(Domingos Amaral)
Episódio Nº 27
- Várias vezes por ano, os dois trocavam
curtas mensagens, usando como cúmplice um ferreiro galego, à casa de quem o
Velho se começou a dirigir.
Porém, mal virou para a rua lateral à Sé,
chocou com a princesa Zaida que saía da biblioteca, muito apressada, e quase
deu um trambolhão à sua frente.
Desculpai-me, murmurou o Velho
atrapalhado.
A princesa endireitou-se ajeitando as
roupas e escondendo algo no regaço. Parecia, claramente, comprometida, como se
estivesse a fazer o que não devia.
A pergunta que lhe dirigiu foi mais uma
tentativa de dissipar a desconfiança dele do que uma verdadeira preocupação com
a sua saúde:
-
Estais bem? – Pareceis doente...
O Velho limitou-se a encolher os ombros:
- A
velhice não tem cura.
A princesa forçou um sorriso e depois
seguiu o seu caminho, enquanto o Velho permanecia parado, pois ainda não
acreditava no que tinha visto debaixo da túnica da princesa.

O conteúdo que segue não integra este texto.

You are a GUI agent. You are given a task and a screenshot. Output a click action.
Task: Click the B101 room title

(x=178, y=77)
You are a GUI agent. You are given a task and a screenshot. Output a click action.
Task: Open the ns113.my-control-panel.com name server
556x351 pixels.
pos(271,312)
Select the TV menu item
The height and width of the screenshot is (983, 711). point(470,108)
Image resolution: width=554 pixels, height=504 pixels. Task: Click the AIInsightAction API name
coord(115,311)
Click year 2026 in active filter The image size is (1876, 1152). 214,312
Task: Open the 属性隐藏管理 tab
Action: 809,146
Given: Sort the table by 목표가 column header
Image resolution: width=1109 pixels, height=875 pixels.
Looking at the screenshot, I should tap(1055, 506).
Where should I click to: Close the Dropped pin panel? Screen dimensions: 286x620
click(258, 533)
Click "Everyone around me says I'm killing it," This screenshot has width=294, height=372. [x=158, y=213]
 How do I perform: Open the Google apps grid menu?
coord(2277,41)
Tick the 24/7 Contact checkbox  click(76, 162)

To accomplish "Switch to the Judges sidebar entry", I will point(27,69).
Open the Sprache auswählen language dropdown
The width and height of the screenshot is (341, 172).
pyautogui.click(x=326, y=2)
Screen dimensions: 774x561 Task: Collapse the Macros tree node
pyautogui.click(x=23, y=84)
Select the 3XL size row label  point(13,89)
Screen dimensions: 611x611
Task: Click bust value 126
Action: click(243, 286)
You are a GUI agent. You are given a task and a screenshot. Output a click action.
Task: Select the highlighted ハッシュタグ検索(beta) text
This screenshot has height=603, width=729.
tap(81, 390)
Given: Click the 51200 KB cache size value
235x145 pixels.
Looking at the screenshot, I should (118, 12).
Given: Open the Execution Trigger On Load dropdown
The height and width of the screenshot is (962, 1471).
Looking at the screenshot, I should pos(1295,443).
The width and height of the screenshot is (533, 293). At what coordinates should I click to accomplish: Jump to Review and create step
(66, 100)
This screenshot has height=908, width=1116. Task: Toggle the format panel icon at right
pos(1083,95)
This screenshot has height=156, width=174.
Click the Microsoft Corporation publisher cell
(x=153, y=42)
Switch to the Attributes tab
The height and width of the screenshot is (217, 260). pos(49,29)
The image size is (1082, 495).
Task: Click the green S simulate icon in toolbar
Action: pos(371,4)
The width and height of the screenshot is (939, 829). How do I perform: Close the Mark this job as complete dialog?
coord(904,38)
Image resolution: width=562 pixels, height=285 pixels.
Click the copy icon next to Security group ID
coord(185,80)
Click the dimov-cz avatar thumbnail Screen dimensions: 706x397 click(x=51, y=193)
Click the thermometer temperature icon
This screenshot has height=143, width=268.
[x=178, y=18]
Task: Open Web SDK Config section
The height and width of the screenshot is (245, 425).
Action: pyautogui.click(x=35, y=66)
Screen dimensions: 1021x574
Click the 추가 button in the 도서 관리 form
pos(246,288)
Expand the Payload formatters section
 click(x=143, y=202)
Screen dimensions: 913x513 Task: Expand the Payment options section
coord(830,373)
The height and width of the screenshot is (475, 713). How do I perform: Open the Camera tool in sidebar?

Ela bem tentara esconder um objecto, mas
ele tinha bom olho, e o que ela levava era de grande valor. Decidiu segui-la,
talvez tivesse um momento de sorte.
Agitada, Zaida, foi à casa onde vivia,
entrou, mas poço depois voltou a sair e regressou à biblioteca da Sé, sem nada
no regaço.
Durante algum tempo o Velho esperou mas
ela não reapareceu.
Então, deu meia volta e dirigiu-se à casa
das princesas. Se conseguisse roubar aquele objecto, certamente que o Trava
iria ficar muito contente.
Fora por essas e por outras, que Fernão
Peres lhe destinara uma missão tão difícil. Ele era o homem necessário, o
espião indicado.
Conhecia Soure e a região a sul da
povoação pois no passado já fizera parte da guarnição do castelo, na época dos
cercos realizados a Coimbra pelo califa almorávida Ali Yusuf.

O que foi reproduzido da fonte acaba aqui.